This is the mail archive of the
gcc@gcc.gnu.org
mailing list for the GCC project.
optimization question
- From: VandeVondele Joost <vondele at pci dot uzh dot ch>
- To: gcc at gcc dot gnu dot org
- Date: Sat, 16 May 2009 10:28:27 +0200 (MEST)
- Subject: optimization question
the attached code (see contract_pppp_sparse) is a kernel which I hope gets
optimized well. Unfortunately, compiling (on opteron or core2) it as
gfortran -O3 -march=native -ffast-math -funroll-loops
-ffree-line-length-200 test.f90
./a.out
Sparse: time[s] 0.66804099
New: time[s] 0.20801300
speedup 3.2115347
Glfops 3.1151900
Error: 1.11022302462515654E-016
shows that the hand-optimized version (see contract_pppp_test) is about 3x
faster. I played around with options, but couldn't get gcc to generate
fast code for the original source. I think that this would involve
unrolling a loop and scalarizing the scratch arrays buffer1 and buffer2
(as done in the hand-optimized version). So, is there any combination of
options to get that effect?
Second question, even the code generated for the hand-optimized version is
not quite ideal. The asm of the inner loop appears (like the source) to
contain about 4*81 multiplies. However, a 'smarter' way to do the
calculation would be to compute the constants used for multiplying work(i)

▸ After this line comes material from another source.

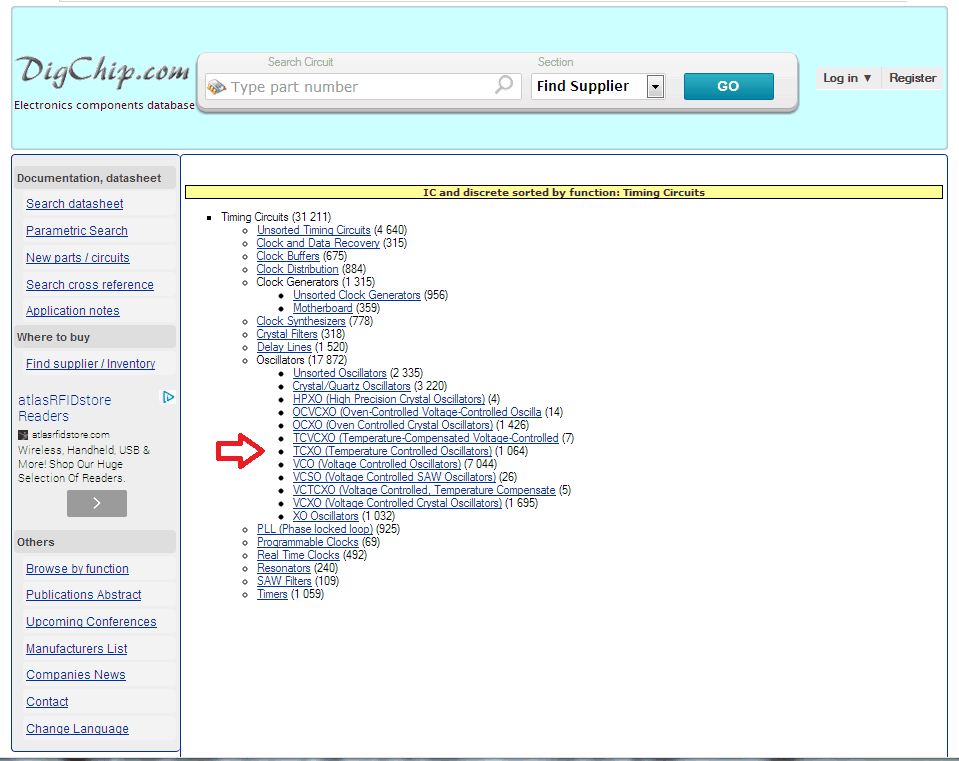Open the TCXO (Temperature Controlled Oscillators) link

by retaining common subexpressions (i.e. all values of sa_i * sb_j * sc_k
* sd_l * work[n] can be computed in 9+9+81+81 multiplies instead of the
current scheme, which has 4*81). That could bring another factor of 2
speedup. Is there a chance to have gcc see this, or does this need to be
done on the source level ?
If considered useful, I can add a PR to bugzilla with the testcase.
Joost
Attachment:
test.f90
Description: Text document